Et si vous étiez président du Real Madrid ?
Même chose. Pep est un grand entraîneur. Cela fait des années que je répète qu’il a tout pour être un excellent directeur technique. Vous pouvez consulter les archives. Je le disais déjà il y a 20 ans !
Quelle relation entretenez-vous avec lui ?
Nous avons travaillé ensemble au Barça et je garde de bons souvenirs de cette époque. Aujourd’hui, nous sommes tous les deux entraîneurs et rivaux, mais cela n’empêche pas le respect. Pour moi, c’est parfait que les choses continuent de bien se passer.
Etes-vous surpris par son succès sur le banc du Barça ?
Non, pas du tout. Quand Pep jouait au Barça et que j’étais technicien, on voyait clairement qu’il allait finir entraîneur. Sur le terrain, il était déjà le bras droit de l’entraîneur. Il aimait bien commander. Il réfléchissait pour les autres. Je savais que le moment venu, il allait devenir un excellent stratège.
Vous avez enterré la hache de guerre avec Xavi ? C’est un joueur avec qui vous aviez de bonnes relations, comme avec Carles Puyol et d’autres Barcelonais…
Je n’ai jamais été en guerre avec Xavi. Nous entretenons de bonnes relations. Au cours d’un match, à chaud, on dit certaines choses, qui s’oublient dès que la tension retombe. Pour moi, Xavi reste un surdoué, un joueur exceptionnel. Je ne l’ai jamais caché. Même chose pour «Puyi». Nous nous entendons bien.
Comment imaginez-vous votre réception au Camp Nou pour le clasico ? Pire ou meilleure que celle que vous a réservée le public milanais à San Siro ?
Le Camp Nou ne me pardonnera jamais d’avoir empêché Barcelone de gagner la Ligue des champions à Santiago Bernabéu. Pour le supporter de Barcelone, je suis persona non grata. Donc je ne peux pas m’attendre à une bonne réception. Mais je vais là-bas pour jouer un match de foot, rien de plus. Comme je dis souvent : si nous gagnons lundi, le lendemain, ce sera mardi. Si nous perdons lundi, le lendemain, ce sera mardi également. Voilà.

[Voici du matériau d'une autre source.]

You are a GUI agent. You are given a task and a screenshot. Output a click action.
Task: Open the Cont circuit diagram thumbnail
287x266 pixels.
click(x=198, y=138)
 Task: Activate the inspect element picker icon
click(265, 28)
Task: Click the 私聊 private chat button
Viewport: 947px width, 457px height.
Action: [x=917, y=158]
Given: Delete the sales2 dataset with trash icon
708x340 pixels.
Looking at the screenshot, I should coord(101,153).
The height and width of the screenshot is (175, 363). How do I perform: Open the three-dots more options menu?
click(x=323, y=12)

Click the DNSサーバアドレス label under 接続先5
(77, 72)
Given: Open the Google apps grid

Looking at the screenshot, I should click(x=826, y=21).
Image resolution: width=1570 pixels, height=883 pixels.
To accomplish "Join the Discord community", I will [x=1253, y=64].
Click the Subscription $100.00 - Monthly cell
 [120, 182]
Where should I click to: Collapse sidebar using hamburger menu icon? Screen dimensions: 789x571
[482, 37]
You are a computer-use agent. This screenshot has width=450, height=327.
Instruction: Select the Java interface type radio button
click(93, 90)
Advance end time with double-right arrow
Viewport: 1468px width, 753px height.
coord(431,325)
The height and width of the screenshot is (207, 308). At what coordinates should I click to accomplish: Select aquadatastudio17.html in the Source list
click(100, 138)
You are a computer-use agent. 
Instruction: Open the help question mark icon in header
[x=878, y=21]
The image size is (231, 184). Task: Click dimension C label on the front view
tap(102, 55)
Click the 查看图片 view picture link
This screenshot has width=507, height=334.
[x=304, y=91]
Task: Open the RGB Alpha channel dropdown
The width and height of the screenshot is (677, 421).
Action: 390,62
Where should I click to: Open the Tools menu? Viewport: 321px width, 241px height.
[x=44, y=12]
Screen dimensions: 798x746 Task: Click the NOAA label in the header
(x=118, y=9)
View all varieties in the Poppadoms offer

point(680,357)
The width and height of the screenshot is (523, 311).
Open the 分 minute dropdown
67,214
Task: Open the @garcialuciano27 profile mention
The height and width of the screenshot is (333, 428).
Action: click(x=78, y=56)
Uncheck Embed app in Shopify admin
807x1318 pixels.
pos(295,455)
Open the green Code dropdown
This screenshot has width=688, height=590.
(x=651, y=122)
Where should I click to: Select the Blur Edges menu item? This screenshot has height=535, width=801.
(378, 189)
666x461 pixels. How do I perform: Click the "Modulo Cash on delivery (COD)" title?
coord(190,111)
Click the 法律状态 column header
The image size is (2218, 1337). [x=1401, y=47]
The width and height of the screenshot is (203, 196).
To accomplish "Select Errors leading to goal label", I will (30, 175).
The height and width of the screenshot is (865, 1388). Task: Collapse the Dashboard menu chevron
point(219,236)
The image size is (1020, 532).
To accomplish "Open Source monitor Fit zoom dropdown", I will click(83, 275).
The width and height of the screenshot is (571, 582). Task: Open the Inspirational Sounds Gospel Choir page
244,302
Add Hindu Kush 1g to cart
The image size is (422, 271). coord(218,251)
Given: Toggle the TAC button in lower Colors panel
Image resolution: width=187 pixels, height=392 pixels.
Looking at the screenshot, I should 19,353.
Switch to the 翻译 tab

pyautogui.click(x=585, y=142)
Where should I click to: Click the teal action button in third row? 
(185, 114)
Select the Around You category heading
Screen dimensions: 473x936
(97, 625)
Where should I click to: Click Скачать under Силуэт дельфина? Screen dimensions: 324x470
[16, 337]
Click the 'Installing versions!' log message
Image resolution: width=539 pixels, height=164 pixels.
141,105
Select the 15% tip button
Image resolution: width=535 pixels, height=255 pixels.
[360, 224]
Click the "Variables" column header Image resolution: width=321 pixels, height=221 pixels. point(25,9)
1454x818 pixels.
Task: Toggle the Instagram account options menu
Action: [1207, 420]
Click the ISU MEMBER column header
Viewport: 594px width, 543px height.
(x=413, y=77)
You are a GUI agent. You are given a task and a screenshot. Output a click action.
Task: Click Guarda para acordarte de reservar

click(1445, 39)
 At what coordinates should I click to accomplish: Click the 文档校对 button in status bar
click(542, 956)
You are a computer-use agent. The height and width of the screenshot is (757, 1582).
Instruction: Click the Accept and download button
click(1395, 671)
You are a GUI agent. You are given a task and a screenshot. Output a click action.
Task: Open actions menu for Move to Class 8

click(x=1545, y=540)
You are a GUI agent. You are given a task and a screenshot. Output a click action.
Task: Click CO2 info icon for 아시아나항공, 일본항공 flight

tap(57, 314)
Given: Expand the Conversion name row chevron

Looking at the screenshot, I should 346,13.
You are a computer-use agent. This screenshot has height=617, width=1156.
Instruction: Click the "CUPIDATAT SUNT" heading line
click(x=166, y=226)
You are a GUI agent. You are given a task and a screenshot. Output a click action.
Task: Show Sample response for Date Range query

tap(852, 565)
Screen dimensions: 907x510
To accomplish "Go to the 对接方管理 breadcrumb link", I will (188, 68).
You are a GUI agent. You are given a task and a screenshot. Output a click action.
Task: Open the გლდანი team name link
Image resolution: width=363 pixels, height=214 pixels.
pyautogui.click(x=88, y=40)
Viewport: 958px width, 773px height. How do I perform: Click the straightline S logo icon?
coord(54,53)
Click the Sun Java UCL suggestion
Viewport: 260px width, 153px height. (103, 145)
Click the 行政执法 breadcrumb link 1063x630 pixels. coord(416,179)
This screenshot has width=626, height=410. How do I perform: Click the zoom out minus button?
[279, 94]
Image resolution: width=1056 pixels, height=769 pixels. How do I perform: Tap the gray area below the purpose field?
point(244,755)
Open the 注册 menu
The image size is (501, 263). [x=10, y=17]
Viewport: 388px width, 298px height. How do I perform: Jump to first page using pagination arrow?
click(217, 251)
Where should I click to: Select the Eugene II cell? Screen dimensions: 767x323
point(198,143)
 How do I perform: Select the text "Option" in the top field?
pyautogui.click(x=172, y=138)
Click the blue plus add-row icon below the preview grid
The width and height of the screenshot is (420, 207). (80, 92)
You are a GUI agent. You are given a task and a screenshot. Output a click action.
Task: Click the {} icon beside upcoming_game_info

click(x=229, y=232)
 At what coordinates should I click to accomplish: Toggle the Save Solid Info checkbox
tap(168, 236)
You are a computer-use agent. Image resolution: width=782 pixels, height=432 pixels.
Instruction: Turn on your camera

Il faut juste continuer à travailler et prendre du plaisir quoi qu’il en soit.
Pour conclure, vous évoquez très souvent votre passage au Barça comme technicien et pourtant, vous êtes devenu l’ennemi numéro un du club, avant même de signer au Real Madrid. Comment interprétez-vous cela ?
Ce sont des choses propres au football. J’ai battu le Barça avec Chelsea et ensuite avec l’Inter. Aujourd’hui, j’entraîne le plus grand rival du club. Il n’en faut pas plus. En football, c’est l’histoire récente qui compte, pas le passé lointain. C’est la loi de ce sport.